The Burning Dark
Well, I fell off the blogging truck there for awhile, for a wide variety of reasons including, but not limited to, emergency doorknob repair, elementary school choir concerts, and playing soul music for confused contra dancers. I’m back though, hopefully with a bang and a promise of consistency. This week’s topic is the prequel to Adam Christopher’s newest novel, generously provided to me by the marketing team there. Thanks, Tor!
I must admit to going into The Burning Dark willfully misled. I got through the first sentences of the dust jacket blurb, the ones wherein a guy named after my home state engages in space battles with mechanical arachnids, and dove right in. I totally missed the bits about haunted space stations and the like. Whoops! I was in for a big surprise, starting from Chapter Two, since Burning Dark is more like The Haunting of Hill House crossed with Solaris, if David Drake were writing. It was probably another fifty pages before I recovered from that shock and really dug into things; that is nothing I will hold against the author.
Many years ago, one or another teacher pushed us all through the aforementioned Hill House. I remember ending up frustrated with the book, since SFF-inclined me wanted the author to take us through what was obviously a very cool haunted house. Instead, we get a character study of an unreliable, and fairly annoying, protagonist. Fewer ghosts and secret passages, more emo whining. (At least, this is my memory of the book. Apparently it’s famously well thought of.) I was reminded of this for the first 200 pages or so of Burning Dark, as Christopher introduces the protagonists, their angst, and their numerous travails, rather than mapping out the creepy space station and weirdo star it orbits. He does start to deliver more at the end, though it was a bit of a slog at times for me. (Mileage may vary – I am not a ghost story aficionado.)
The action begins with a retelling of a Japanese creation myth that made absolutely no sense at the time. It is a clear sign of my daily post-work exhaustion that I totally failed to connect this to a massively obvious clue that overshadows the rest of the book, until the very last chapter. That or impending senility, but I’m hoping for the former. Anyway, those not up on Japanese mythology may miss it anyway. As the book proper starts, one Idaho Cleveland is blowing the crap out of bad guy spiders from his perch on a space battleship. Good times. Three cheers for anything named Idaho, but worse things are definitely ahead. We know this because everyone knows that God hates Cleveland. (Sports joke, for those not up on athletic woe.) Captain Idaho quickly finds himself reassigned for a final tour, since the most recent battle left him with both medals of honor and a reconstructed knee, and we are introduced to the crazy space station Coast City.
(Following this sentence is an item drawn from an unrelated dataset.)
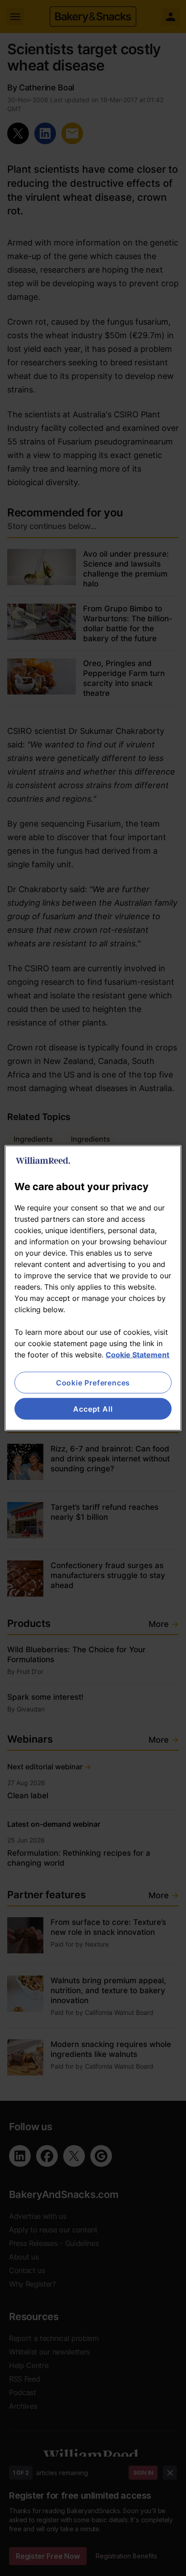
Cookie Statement (137, 1354)
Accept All (92, 1408)
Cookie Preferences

Coast City orbits a star that messes up nearby communications and electronics, is being decommissioned, and is inhabited by the last remnants of crew and military. People have disappeared, lights flicker, the heaters don’t work, giant swaths of the station are either uninhabited, being disassembled, or both, and strange things are afoot. We see these from a few different perspectives as the book moves through standard haunted house dance steps. Most of the characters are marines or starship captains, giving things a veneer of military SF, and there are just enough big words and futuristic tech to tease at Hard SF, but mostly this is a horror story.
As such, most opinions of the book will depend entirely on how people feel about horror. It’s not really my thing, so I didn’t find Burning Dark gripping for long stretches. The end is rousing enough to win me over and the world building is deep enough to warrant further reading; the follow up novel looks to be more in line with conventional SF. I will be checking it out later this year and expect to enjoy it. Burning Dark gets a rec from me for anyone looking for a change of pace, or who is curious about mixing SF and ghost stories. The Analog crowd probably won’t enjoy it, nor anyone wanting space battles and aliens. Beyond that, the reader will have to decide.